Szef SLD Leszek Miller przekonywał, że tylko wygrana lewicy gwarantuje Europę dobrobytu i tolerancji. Polityk stwierdził, że jeśli obecny prawicowy kurs zostanie utrzymany, to Unia Europejska będzie pogrążać się w kryzysie, nacjonalizmie i ksenofobii.
- Jeśli wygra lewica, to Europa obierze kurs na zmianę do dobrobytu i tolerancji - przekonywał Miller. Najdalej - jak podkreślił szef SLD - w straszeniu Polaków posunął się premier Donald Tusk, który ostrzegał, że polskie dzieci mogą 1 września nie pójść do szkoły. Taką taktykę lider SLD nazwał nie troską o bezpieczeństwo, a zwykła grą emocjami i zarządzeniem ludzkim strachem.
Miller przypomniał też, że to rząd SLD wprowadził Polskę do Unii Europejskiej, choć to prawica próbuje sobie przypisać wszystkie zasługi. Mówił do członków SLD, by nie pozwolili zawładnąć swoimi głowami i bronili własnych zasług i tożsamości, tak by nie stać się obywatelami drugiej kategorii.
- 10 rocznica Polski w Unii, to dobra okazja na własną narrację i podjęcie bitwy o pamięć - stwierdził Miller.

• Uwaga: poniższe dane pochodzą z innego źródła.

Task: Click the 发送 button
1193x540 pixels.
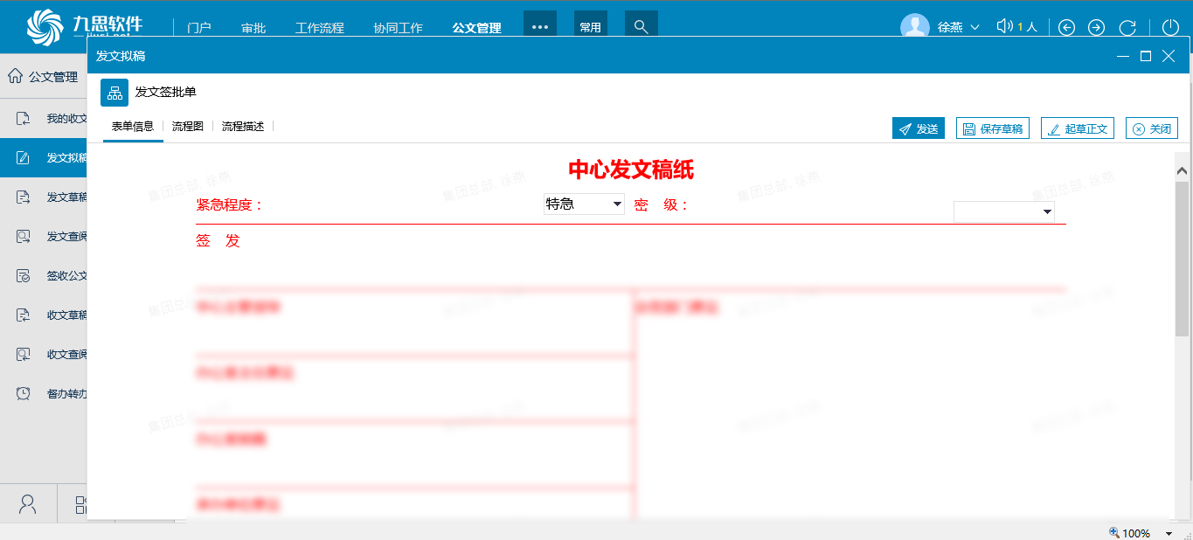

Szef Sojuszu mówił też, że chce państwa tolerancyjnego, równych szans dla wszystkich i uwolnionego od urzędniczej mitręgi, gdzie wszystkich traktuje się bez uprzedzeń i gdzie Konstytucja jest zawsze ważniejsza niż ewangelia.
Od wtorku politycy SLD ruszają w Polskę "eurobusem". 1 maja w Warszawie odbędzie się z kolei piknik europejski, którego gościem specjalnym ma być szef Parlamentu Europejskiego Martin Schulz.